September 1st, 2013
A TASTE of Registry-Based Randomized Trials
CardioExchange’s Harlan M. Krumholz interviews Ole Fröbert, lead investigator of the TASTE trial, about his study group’s registry-based trial design. The article is published in The New England Journal of Medicine and was presented at the European Society of Cardiology conference in Amsterdam.
Researchers in Sweden conducted a multicenter, prospective, open-label, randomized controlled trial to investigate the effect of thrombus aspiration on hard clinical endpoints in patients with ST-segment-elevation myocardial infarction (STEMI). They used the infrastructure of the population-based registry Swedish Coronary Angiography and Angioplasty Registry (SCAAR) to facilitate patient enrollment and data collection.
In all, 7244 patients with STEMI undergoing percutaneous coronary intervention (PCI) were randomized to undergo manual thrombus aspiration followed by PCI or PCI alone. All-cause mortality at 30 days was similar in the two groups — 2.8% of the thrombus-aspiration group and 3.0% in the PCI-only group — as was the rate of stroke or other neurologic complications at discharge. The thrombus-aspiration group had slightly but nonsignificantly lower rates of hospitalization for recurrent MI at 30 days (0.5% vs. 0.9%; P=0.09) and of stent thrombosis (0.2% vs. 0.5%; P=0.06). Findings were consistent across major prespecified subgroups, including those defined according to pre-PCI thrombus burden and coronary flow. No participants were lost to follow-up.
Krumholz: You have achieved a remarkable study at a low cost. What did you learn from this experience?
Fröbert: First of all that it is doable. The Scandinavian countries have a long tradition of health registries, some going back to the 1950s. More recently, several registries have become web-based, whereby a nurse or physician enters information while examining a patient. For some registries, entering information is compulsory and a prerequisite for administration. Personal identification numbers allow patients in Scandinavia to be tracked, and information on hard endpoints such as death and rehospitalization can be extracted from the same or other national registries. The quality and the fidelity are thus highly reliable.
Adding a randomization module to the existing SCAAR registry was a relatively minor alteration. All information already entered was able to serve as a substitute for case record forms, and all outcome information could be extracted from the registries when needed. Accordingly, administration related to conducting a registry-based RCT is negligible, with no need for dedicated follow-up. We also learned that if the additional work related to randomization is kept at a minimum (as in the TASTE trial), colleagues and hospitals that don’t often take part in clinical trials are eager to participate. Therefore, the spectrum of patients was broader and probably more representative than what conventional clinical trials typically have. With the costs reduced to <1% of the usual costs of an RCT, our concept opens up potentially new ways to conduct clinical trials and improve quality of care in areas with no or limited revenue.

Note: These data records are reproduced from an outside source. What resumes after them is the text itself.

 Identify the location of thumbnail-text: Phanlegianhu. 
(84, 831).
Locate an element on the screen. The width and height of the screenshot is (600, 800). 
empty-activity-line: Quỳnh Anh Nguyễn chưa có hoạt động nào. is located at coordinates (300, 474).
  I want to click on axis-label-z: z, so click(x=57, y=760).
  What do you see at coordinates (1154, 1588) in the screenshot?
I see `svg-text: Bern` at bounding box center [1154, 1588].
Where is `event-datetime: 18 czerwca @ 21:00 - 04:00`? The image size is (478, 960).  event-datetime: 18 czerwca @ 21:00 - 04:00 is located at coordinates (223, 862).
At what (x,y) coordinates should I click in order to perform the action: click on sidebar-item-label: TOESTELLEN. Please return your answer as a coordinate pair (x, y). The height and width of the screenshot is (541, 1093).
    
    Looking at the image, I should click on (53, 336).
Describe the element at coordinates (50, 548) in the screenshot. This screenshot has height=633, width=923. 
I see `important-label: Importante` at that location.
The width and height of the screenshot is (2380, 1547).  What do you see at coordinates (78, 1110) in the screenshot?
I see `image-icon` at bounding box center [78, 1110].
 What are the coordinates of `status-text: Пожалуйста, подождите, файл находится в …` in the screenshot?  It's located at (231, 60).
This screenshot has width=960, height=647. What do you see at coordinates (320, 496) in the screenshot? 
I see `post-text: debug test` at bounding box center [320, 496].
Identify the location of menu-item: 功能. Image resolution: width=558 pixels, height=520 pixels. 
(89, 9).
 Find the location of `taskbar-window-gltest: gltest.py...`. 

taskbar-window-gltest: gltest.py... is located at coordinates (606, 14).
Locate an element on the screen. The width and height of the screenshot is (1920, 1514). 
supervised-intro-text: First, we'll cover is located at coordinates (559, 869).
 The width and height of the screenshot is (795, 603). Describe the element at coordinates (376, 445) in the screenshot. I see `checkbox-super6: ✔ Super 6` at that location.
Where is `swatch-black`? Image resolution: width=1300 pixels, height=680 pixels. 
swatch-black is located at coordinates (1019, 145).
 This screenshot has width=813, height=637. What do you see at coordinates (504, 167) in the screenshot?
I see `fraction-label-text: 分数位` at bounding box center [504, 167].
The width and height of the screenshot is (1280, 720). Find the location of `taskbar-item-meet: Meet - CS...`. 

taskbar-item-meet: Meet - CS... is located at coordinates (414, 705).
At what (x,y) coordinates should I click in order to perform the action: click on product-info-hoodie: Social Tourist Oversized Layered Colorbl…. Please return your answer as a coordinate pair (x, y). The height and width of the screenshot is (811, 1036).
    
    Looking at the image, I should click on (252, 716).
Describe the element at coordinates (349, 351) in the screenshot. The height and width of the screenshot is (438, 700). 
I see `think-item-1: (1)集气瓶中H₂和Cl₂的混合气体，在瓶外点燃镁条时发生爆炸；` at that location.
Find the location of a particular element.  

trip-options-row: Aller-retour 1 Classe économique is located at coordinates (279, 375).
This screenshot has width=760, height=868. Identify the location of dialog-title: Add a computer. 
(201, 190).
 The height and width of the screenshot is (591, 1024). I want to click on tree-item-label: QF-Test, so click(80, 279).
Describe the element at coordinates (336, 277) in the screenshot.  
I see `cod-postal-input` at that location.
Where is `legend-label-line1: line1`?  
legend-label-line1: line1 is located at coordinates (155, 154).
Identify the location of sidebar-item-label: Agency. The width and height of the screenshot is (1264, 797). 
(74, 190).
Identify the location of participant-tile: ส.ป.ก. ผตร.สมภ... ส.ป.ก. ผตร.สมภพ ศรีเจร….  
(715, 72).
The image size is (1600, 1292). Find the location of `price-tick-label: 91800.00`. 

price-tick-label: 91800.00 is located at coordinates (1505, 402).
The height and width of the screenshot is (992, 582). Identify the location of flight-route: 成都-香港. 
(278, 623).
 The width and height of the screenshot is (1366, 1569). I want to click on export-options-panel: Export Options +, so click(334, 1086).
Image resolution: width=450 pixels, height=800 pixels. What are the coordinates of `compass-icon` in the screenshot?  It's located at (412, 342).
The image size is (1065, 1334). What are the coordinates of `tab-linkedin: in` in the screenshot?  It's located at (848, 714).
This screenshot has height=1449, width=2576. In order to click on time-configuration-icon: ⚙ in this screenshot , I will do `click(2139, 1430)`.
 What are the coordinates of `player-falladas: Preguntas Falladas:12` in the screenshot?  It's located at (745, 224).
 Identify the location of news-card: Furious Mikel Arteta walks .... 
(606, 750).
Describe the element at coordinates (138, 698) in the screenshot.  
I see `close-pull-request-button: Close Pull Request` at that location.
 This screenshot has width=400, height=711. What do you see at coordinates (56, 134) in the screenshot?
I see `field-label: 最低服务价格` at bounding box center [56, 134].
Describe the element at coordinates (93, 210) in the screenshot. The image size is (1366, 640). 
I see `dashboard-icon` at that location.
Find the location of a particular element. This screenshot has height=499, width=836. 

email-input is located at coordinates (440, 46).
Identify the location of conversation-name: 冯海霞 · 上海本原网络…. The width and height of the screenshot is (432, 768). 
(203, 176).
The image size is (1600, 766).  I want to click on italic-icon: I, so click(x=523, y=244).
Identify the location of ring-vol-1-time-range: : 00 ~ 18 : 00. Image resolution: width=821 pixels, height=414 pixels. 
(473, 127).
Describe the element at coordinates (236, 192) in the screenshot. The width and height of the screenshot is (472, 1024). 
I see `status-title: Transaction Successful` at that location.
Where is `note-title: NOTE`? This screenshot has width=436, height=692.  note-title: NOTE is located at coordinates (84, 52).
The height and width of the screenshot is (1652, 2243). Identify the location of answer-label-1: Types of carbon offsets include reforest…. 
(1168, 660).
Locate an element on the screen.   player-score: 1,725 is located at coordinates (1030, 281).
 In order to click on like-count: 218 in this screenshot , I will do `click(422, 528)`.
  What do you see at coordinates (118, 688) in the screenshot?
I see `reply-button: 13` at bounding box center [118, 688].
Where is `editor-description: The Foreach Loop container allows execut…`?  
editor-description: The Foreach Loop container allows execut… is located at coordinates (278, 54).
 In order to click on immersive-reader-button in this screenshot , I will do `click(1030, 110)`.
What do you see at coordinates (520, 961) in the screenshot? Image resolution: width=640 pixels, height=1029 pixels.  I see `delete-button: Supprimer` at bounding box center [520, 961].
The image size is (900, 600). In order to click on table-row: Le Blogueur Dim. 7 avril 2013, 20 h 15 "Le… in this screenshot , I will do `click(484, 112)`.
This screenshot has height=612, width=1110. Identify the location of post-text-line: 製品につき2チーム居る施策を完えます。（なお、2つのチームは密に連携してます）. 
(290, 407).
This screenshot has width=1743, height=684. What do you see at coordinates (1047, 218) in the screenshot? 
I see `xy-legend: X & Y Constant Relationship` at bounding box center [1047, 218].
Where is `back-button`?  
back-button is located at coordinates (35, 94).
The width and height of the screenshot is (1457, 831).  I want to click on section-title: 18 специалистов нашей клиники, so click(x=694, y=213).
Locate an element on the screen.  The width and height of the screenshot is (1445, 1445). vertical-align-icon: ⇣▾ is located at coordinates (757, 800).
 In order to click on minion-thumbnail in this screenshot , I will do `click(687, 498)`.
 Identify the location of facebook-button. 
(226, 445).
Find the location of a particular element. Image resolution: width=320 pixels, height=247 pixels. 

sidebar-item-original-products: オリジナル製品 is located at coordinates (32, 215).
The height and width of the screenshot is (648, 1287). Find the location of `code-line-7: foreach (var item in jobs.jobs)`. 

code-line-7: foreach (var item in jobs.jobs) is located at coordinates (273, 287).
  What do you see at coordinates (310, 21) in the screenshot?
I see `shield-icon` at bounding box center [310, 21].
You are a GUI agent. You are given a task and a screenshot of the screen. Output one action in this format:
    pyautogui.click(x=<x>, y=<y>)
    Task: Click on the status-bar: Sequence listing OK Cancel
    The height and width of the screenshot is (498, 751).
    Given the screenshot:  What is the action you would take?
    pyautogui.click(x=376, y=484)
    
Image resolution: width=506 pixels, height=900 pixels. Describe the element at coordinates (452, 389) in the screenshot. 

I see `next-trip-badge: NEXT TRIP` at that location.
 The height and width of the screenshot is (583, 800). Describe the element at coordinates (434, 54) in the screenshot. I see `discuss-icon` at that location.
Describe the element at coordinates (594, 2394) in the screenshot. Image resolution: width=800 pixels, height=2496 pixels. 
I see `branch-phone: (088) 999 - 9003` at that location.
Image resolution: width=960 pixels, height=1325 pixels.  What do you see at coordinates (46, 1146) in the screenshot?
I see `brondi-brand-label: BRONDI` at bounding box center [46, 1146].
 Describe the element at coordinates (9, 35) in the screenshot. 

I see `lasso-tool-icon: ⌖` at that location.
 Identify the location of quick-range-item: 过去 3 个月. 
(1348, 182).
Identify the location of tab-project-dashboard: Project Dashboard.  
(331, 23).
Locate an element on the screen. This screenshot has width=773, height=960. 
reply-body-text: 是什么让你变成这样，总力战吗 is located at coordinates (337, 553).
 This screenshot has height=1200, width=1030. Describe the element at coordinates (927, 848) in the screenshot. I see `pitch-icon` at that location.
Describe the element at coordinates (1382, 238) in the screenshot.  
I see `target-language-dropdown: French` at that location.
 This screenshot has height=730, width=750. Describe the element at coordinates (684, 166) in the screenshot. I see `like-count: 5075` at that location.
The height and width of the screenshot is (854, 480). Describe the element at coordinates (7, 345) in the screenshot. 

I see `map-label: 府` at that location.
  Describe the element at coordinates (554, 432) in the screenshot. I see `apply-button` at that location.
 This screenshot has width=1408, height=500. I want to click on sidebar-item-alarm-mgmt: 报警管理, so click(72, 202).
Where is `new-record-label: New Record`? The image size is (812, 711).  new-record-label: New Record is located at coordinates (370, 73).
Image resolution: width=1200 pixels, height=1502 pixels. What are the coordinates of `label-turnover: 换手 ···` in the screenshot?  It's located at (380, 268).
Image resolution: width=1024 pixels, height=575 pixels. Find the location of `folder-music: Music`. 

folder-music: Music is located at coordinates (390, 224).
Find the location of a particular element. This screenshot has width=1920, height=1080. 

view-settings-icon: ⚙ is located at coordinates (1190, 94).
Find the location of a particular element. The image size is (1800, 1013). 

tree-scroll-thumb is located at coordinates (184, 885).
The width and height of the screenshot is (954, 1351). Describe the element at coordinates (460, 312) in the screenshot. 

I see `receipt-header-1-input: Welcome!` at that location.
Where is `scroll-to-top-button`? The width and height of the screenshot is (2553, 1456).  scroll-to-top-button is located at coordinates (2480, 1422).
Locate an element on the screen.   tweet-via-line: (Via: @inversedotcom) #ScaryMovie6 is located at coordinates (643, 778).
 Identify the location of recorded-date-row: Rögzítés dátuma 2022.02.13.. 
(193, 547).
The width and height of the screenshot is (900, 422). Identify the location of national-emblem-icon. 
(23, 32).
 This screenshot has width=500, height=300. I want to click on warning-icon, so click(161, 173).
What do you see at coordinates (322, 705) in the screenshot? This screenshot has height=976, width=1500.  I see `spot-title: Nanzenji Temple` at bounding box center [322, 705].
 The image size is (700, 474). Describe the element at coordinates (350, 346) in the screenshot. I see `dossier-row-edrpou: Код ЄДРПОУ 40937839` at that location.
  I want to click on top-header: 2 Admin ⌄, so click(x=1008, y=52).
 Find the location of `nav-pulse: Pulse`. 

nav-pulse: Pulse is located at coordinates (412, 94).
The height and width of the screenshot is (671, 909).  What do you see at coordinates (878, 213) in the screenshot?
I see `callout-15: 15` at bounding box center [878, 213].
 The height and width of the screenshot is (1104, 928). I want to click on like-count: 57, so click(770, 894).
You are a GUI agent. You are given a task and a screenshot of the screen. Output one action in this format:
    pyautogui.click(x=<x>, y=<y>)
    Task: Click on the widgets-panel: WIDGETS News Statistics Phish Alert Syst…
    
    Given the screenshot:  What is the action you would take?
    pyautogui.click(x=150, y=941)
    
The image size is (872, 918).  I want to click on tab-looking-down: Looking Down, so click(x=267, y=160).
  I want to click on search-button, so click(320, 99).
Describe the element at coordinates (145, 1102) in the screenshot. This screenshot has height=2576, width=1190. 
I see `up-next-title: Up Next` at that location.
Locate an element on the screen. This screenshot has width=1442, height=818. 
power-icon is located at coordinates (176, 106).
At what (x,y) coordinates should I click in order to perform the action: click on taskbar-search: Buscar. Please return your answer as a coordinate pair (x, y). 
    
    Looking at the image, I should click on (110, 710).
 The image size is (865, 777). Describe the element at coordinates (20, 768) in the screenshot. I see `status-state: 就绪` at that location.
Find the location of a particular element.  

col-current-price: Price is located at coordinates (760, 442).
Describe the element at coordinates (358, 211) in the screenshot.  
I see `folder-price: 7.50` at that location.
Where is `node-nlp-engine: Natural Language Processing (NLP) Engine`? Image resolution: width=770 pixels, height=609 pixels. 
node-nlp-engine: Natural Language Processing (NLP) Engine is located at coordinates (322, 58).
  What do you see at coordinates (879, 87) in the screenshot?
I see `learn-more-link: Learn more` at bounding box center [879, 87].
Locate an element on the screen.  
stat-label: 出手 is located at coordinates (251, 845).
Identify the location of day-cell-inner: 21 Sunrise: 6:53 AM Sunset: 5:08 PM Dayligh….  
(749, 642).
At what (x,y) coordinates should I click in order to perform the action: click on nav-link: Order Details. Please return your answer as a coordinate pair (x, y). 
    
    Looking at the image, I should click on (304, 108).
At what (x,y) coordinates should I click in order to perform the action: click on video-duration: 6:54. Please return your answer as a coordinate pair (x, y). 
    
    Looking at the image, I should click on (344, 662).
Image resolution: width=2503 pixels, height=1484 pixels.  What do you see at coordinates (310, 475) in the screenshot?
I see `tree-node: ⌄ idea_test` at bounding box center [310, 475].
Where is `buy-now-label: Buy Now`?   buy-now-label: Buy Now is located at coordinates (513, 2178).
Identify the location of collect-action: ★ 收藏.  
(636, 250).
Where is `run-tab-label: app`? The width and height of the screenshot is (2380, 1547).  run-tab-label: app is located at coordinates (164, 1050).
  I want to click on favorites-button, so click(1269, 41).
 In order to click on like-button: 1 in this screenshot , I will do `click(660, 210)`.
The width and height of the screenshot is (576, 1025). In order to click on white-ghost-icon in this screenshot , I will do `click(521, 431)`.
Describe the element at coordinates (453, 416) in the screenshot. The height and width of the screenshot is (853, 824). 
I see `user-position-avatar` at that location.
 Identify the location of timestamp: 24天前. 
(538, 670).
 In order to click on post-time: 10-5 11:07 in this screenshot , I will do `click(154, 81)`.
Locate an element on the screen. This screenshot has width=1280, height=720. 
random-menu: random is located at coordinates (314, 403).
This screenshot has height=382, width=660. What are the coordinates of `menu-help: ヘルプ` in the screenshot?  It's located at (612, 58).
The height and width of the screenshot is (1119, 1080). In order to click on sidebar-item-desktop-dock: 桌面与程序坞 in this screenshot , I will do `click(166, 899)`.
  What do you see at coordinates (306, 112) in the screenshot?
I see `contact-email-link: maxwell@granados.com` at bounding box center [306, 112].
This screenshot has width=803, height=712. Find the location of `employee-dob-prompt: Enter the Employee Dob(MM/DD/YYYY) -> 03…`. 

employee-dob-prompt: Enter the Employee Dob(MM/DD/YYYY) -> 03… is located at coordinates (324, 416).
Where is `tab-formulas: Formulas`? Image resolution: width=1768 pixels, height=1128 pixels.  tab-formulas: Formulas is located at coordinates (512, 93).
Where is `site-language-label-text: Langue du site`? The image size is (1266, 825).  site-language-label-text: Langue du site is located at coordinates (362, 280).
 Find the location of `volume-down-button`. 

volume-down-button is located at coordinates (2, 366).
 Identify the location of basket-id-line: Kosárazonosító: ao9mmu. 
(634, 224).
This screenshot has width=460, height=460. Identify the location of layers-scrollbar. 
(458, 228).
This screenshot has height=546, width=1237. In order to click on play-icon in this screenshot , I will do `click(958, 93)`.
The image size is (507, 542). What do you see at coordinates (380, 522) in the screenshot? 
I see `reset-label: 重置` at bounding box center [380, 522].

Krumholz: Did you lose anything by taking this approach of building on the registry?
Fröbert: A strength of the registry-based RCT concept is that hard endpoints can be addressed with close to 100% accuracy. Surrogate endpoints such as ST-segment resolution or coronary flow are more susceptible to inaccuracy. Typically, this does not affect one group more than another in an RCT, but underreporting is a possibility. However, because enrollment in a registry-based RCT is simple for the physician, it is relatively easy to recruit enough patients and achieve sufficient power to learn whether the investigated treatment actually reduces mortality.
Krumholz: Is there anything you should have done differently?
Fröbert: The outcome in the TASTE trial was neutral, so additional surrogate endpoints might have been relevant in helping us learn more about the pathophysiology related to thrombus burden, distal embolization, and no reflow. In future trials, we will dedicate resources to adjudication of key surrogate endpoints to get a broader picture.
Krumholz: Are you conducting additional trials in this way?
Fröbert: Yes: Detox-AMI, which is already recruiting participants, will be a 6600-patient registry-based RCT of oxygen therapy versus room air in patients with suspected myocardial infarction. Additional trials on invasive therapies will start sometime soon.
Krumholz: What advice would you give the ACCF and AHA if they wanted to conduct RCTs on top of their registries?
Fröbert: In the U.S. and many other countries, the lack of personal identification numbers creates a challenge. However, given the amount of information being gathered in heart registries today, it seems relatively straightforward to conduct trials using existing registries such as the National Cardiovascular Data Registry, when key variables have accuracy above 90%, as platforms for RCTs. Strengths and weaknesses could be investigated in smaller pilot studies before launching larger trials.